Sangaree interests had taken a beating because of the Shadowline. But one or two Families had begun recouping here before the shock-waves from Blackworld had died.
Getting caught with their hands in there had cost them control of numerous legitimate corporations and the lives of several Family chieftains. The disaster had been so huge and widespread that it had become Sangaree legend.
The girl just shrugged, implying that Blackworld meant nothing to her. “Pirates, probably.” She seemed to lose interest.
She left the room. Cooking sounds followed her departure.
Must not have heard about the Shadowline
, Niven thought. What Family did Marya represent? A minor one crowding the First Families because of their loss of face on Blackworld? Surely not one that had been involved there.
“She’s a doll,” he told Marya. “You thought about getting her into modeling?”
“No. She wouldn’t. Sit down. Relax. Ill fix you something to eat. Then I’ll move Michael in here. You can sleep in the kids’ bed.”
Brandy brought coffee. It was real.
He discovered what Marya had meant about Brandy. He had not caught it earlier because she had not looked his way.
The girl’s one eye trained wildly walleyed and appeared blind.
He showed no reaction to her pained, defiant stare. Her sensitivity screamed at him. He supposed the damage was recent.
Niven indulged in tradecraft during the few seconds when Brandy had returned to the kitchen and Marya had not yet returned. He examined his surroundings critically.

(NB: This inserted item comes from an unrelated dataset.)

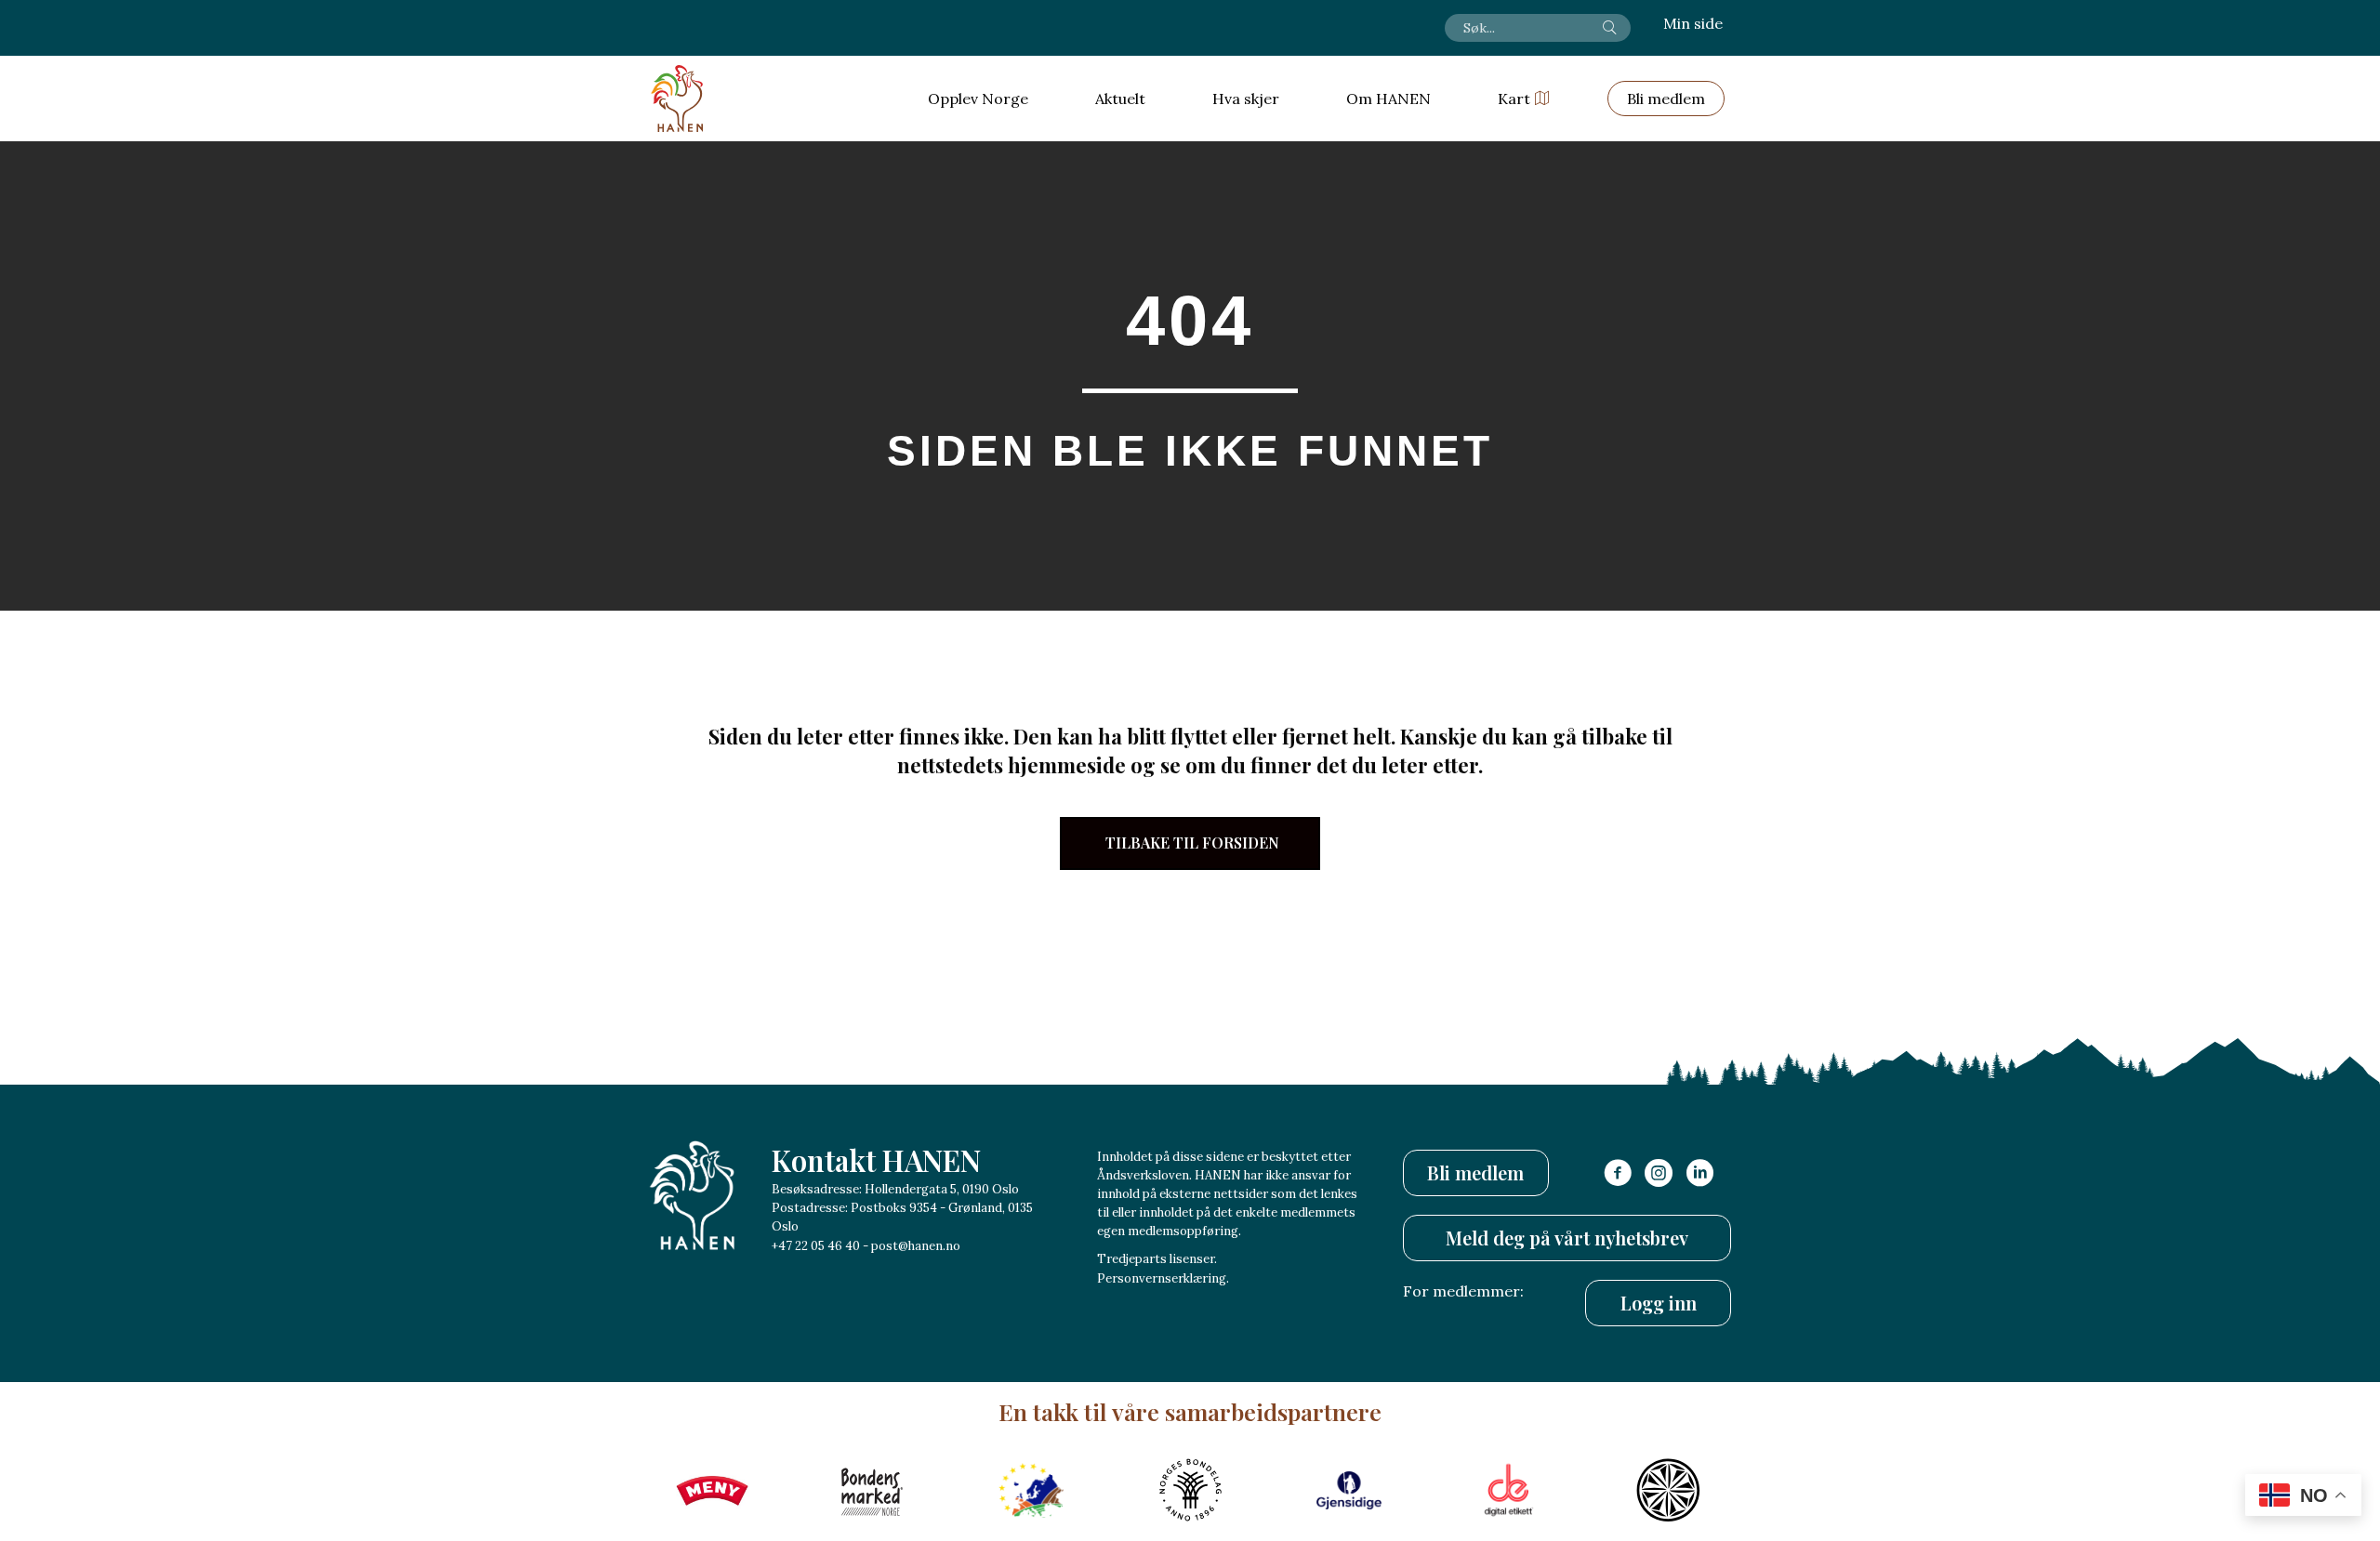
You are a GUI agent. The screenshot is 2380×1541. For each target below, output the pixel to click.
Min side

The time would come when he would have to report, accurately, where every speck of dust had lain.
The apartment was cramped. That was typical of dome city living quarters. It was sparsely populated by ragged second-hand furniture. That was to be expected of poor folks. And Marya, clearly, was not an obsessive housekeeper. Cobwebs hung in the ceiling corners. Junk cluttered the chairs and floors.
Her sloppiness had nothing to do with poverty or lack of time, only with habit. Sangaree at home had animal servants who picked up after them.